Zone de défense du nord-est : plus de 450 soldats désertent leurs postes pour retourner à Bangui
Rédigé le .
Par : la rédaction de Corbeaunews-Centrafrique (CNC).
Les forces armées centrafricaines connaissent depuis plus de 6 ans une crise de discipline majeure dans les différentes régions militaires du pays. Les effectifs fondent comme la neige dans plusieurs zones de déploiement, particulièrement dans le nord-est et le sud-Est du pays où les conditions de service ont atteint des niveaux de dégradation inquiétants.
La situation matérielle des militaires en province s’est détériorée au point de provoquer des abandons massifs de postes.

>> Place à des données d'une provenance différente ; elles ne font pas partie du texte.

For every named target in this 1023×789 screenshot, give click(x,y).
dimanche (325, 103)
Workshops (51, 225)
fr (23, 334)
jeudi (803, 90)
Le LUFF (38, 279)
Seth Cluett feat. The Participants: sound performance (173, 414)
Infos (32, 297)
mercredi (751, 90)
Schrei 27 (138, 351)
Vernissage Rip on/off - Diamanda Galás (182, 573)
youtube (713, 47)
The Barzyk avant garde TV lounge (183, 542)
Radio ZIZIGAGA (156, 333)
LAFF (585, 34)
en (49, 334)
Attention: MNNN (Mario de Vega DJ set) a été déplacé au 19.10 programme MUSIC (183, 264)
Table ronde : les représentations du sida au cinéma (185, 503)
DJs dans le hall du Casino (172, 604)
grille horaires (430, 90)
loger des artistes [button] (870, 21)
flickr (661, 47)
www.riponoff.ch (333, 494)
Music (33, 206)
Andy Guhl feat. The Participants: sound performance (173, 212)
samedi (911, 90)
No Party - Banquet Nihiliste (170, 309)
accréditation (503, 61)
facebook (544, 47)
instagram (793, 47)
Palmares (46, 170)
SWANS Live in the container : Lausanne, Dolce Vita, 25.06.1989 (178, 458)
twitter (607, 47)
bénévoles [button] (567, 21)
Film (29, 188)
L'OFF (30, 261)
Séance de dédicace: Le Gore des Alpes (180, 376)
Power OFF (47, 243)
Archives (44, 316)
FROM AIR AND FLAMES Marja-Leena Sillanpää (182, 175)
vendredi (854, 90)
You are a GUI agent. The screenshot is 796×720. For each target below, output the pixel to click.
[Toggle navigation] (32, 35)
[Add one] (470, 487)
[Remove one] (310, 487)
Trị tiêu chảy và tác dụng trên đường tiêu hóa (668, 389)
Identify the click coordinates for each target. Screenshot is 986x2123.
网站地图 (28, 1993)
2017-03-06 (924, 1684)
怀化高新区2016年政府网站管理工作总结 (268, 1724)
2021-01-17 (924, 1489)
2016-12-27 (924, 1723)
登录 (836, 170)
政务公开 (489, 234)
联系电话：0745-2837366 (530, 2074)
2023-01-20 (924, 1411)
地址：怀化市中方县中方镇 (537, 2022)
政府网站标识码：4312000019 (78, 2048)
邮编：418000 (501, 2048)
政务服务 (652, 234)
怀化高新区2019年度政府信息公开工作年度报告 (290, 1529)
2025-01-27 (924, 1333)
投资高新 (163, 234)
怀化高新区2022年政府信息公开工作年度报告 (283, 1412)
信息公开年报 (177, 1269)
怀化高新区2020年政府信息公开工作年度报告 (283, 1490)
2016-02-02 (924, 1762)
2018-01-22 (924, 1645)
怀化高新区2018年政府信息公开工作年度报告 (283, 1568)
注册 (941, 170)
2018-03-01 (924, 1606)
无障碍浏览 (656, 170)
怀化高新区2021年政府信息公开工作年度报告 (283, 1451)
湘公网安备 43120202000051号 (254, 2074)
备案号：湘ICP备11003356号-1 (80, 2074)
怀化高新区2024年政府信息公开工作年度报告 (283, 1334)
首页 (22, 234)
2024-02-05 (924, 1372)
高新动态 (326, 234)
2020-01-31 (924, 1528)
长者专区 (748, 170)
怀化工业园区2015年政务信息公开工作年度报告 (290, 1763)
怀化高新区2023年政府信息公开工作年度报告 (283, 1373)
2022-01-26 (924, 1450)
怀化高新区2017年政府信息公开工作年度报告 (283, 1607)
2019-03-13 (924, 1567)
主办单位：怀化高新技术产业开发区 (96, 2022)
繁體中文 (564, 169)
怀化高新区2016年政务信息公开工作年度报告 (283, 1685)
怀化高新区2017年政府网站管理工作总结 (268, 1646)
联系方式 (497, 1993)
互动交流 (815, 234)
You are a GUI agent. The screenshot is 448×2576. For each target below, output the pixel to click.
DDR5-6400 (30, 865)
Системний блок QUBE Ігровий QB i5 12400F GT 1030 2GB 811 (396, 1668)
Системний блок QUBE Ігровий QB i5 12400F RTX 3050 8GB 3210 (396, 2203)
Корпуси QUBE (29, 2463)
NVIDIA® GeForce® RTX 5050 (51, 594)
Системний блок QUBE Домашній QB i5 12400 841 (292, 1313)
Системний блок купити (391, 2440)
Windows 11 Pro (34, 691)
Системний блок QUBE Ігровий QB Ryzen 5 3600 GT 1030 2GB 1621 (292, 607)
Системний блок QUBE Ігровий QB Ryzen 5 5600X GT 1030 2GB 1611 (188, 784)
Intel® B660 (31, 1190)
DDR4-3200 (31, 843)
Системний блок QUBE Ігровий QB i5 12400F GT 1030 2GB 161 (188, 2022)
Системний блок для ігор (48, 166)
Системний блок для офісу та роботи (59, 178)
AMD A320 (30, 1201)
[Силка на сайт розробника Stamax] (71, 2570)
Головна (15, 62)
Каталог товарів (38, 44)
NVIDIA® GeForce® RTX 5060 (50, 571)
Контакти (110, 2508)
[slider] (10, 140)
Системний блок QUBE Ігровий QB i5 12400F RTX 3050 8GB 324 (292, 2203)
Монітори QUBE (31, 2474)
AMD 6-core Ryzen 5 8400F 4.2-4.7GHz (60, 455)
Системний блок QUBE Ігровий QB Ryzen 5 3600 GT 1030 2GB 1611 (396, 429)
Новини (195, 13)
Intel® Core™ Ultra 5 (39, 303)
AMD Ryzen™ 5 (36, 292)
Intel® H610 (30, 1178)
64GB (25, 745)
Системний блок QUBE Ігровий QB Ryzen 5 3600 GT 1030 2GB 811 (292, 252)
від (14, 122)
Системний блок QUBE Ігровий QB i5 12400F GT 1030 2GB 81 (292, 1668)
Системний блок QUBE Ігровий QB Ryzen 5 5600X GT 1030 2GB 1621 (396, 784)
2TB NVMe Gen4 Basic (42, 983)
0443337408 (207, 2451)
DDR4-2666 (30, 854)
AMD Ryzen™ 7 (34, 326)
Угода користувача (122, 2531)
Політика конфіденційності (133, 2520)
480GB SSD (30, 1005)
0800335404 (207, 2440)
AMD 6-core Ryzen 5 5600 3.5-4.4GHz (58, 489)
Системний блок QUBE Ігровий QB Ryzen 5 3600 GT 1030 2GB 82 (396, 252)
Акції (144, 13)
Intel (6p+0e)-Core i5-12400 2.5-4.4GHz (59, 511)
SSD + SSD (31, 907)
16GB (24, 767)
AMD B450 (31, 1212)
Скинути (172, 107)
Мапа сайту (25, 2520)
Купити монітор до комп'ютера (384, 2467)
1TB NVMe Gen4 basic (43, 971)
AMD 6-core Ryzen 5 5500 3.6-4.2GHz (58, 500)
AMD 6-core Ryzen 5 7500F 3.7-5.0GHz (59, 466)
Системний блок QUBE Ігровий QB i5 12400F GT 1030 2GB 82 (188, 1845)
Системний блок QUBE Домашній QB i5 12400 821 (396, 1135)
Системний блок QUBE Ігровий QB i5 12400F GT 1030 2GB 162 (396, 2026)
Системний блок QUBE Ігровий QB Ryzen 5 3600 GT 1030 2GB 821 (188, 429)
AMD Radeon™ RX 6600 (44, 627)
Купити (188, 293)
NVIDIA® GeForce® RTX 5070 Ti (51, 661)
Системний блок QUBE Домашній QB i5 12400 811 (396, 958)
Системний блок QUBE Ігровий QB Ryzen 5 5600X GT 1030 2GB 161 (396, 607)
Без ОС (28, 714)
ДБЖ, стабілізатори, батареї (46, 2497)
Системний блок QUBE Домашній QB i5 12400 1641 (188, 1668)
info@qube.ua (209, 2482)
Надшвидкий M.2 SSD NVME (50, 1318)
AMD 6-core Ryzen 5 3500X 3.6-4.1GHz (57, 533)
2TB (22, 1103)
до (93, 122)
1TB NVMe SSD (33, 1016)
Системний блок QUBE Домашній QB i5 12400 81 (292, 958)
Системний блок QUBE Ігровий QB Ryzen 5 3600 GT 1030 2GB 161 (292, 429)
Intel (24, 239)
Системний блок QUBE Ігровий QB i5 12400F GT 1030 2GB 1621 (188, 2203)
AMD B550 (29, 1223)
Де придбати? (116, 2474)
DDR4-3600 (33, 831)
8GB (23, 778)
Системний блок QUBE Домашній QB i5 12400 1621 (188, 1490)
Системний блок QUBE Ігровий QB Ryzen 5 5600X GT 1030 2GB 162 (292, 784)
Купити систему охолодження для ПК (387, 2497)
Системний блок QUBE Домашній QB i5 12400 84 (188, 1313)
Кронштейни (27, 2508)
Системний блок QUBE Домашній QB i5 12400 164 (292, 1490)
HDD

Selon une investigation menée par la rédaction du CNC, environ 600 soldats sur les 900 déployés dans la zone de défense du nord-est ont quitté leurs postes, laissant à peine plus de 300 hommes pour couvrir un territoire immense incluant Birao, Kaga-Bandoro et des dizaines de villages.
Cette hémorragie d’effectifs trouve sa source dans l’absence totale de prime globale d’alimentation depuis plus de six ans. Les soldats déployés dans les villes de province ne reçoivent plus ce soutien pourtant indispensable à leur subsistance. Le système de rotation régulière des troupes, avec des déploiements d’environ un an, crée une illusion trompeuse : chaque nouvelle vague de soldats arrivant pense que le non paiement de la PGA ne concerne que eux, alors qu’il s’agit d’une situation généralisée au niveau national et ça concerne tous les soldats déployés en province.
Alors, pour survivre, l’État-major des forces armées centrafricaines distribue parfois des sommes dérisoires de 2 000 à 5 000 francs CFA par mois. Ces montants ne permettent aucune survie digne dans des zones où l’approvisionnement est difficile et coûteux. Les soldats se retrouvent dans une impasse financière aggravée par un système bancaire inexistant : leurs soldes sont versées directement sur des comptes bancaires situés à Bangui, inaccessibles depuis les villes de province dépourvues d’agences ou de distributeurs automatiques.
Cette situation pousse les militaires vers des pratiques de survie illégales. Les barrages routiers se transforment en points de racket. Les checkpoints deviennent des lieux de prélèvements forcés sur la population. Certains soldats, acculés, se livrent à des menaces, des vols ou des braquages pour se nourrir et subvenir à leurs besoins élémentaires.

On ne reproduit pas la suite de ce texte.